= Mark Leary =

American psychologist

Mark Richard Leary (born November 29, 1954) is a professor of psychology and neuroscience at Duke University (Durham, North Carolina). His research has made significant contributions to the fields of social psychology and personality psychology.

==Background==
Leary completed his undergraduate coursework at West Virginia Wesleyan College in 1976. He obtained his M.A. and Ph.D. in social psychology from the University of Florida. He has held teaching positions at Denison University, the University of Texas at Austin, Wake Forest University, and Duke University. Leary is credited for publishing or editing 12 books and more than 200 articles or chapters for academic journals. He is a fellow of the American Psychological Association. Leary also founded the scholarly journal Self and Identity in 2001. Additionally, he has served on the editorial review boards of many other academic journals in psychology. In addition, he lectures for The Great Courses.

==Topics of research==
Leary's research has spanned the topics of the self and identity (social science), self-esteem, interpersonal motivation and emotion, need to belong, and self-compassion.

===Sociometer theory===
He is well known for developing the sociometer theory, an interpersonal explanation for variations in self-esteem within individuals.
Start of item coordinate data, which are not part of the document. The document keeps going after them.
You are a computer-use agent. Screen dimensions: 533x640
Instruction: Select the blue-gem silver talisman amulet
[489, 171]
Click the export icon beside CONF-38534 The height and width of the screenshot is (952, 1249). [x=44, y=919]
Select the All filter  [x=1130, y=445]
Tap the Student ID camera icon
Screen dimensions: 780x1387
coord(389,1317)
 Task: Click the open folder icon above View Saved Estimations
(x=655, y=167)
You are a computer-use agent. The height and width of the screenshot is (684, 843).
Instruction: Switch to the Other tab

This theory suggests people have an internal measure of social acceptance (or rejection) which determines state self-esteem; unhealthy levels of state self-esteem encourage changes in affect, behavior, and/or cognition in order to regain social acceptance.

===The self===
Much of Leary's research is centered on the notion of the human self, self-awareness, and self-reflection. While there are clear benefits to the human ability to distinguish oneself from others and reflect upon past experiences, Leary and his colleagues have revealed many disadvantages as well. Examples include the tendencies to harbor bitterness, ruminate about imaginary scenarios, and panic about remote threats to safety. Each of these negative thoughts can lead to emotional challenges unique to the human species. Leary has also cited four aspects of the self which lead to interpersonal conflict: (1) self-other differentiation, (2) egocentrism, (3) self-esteem, and (4) egotism.

===Need to belong===
Leary, along with Roy Baumeister, wrote a 1995 paper on the need to belong. In the footsteps of Maslow, they believed that belonging is a human need. It is in our nature, they state, to attempt to form meaningful and lasting bonds with others. The inability to do so, or the breakdown of existing bonds, can have a negative, long-term effect on an individual, including problems with their psychological and physical health, as well as overall well-being. This negative impact is what defines belongingness as a need, as opposed to a simple desire.
There are two aspects to the need to belong. There must be frequent interaction with little to no conflict, and the relationship must be ongoing. When one of these bonds is broken, people tend to try to replace the relationship with a new bond. These bonds form in a variety of relationships anyone, not just between a person and a leader or authority figure, such as proposed by the attachment theory of John Bowlby.

===Self compassion===
More recently, Leary has published research surrounding self-compassion, a topic widely covered in positive psychology. Leary and his colleagues have defined self-compassion as "an orientation to care for oneself," and have shown that individuals higher in self-compassion approach their shortcomings with significantly less criticism. Leary and his colleagues have shown many mental health benefits to be related to self-compassion, including lower levels of depression, neuroticism, dissatisfaction with life, and social withdrawal. In one study in which participants were asked to think of the worst event that recently happened to them and then indicate their reactions, thoughts, and emotions on the Self-Compassion scale, those with higher levels of self-compassion indicated that they tried not to be hard on themselves in the face of negative events. Self-compassionate people tended to be more accepting of flaws in their character and behavior than people low in self-compassion: people with high levels of self-compassion did not obsess or become defensive over undesirable parts of their character. The positive affects derived from self-compassion result in a decrease in negative reactions in the face of unfortunate events, including failure and rejection. Putting the situation into perspective and treating oneself with kindness diminished the need to exaggerate the negative event for the self-compassionate participants, compared to those who were not self-compassionate. Furthermore, Leary and colleagues have researched the relationship between self-compassion and physical pain. One particular study examined how self-compassion affects obese patients with persistent musculoskeletal pain, and found that patients who reported higher levels of self-compassion were less likely to pain catastophize and had lower levels of negative affect and pain disability.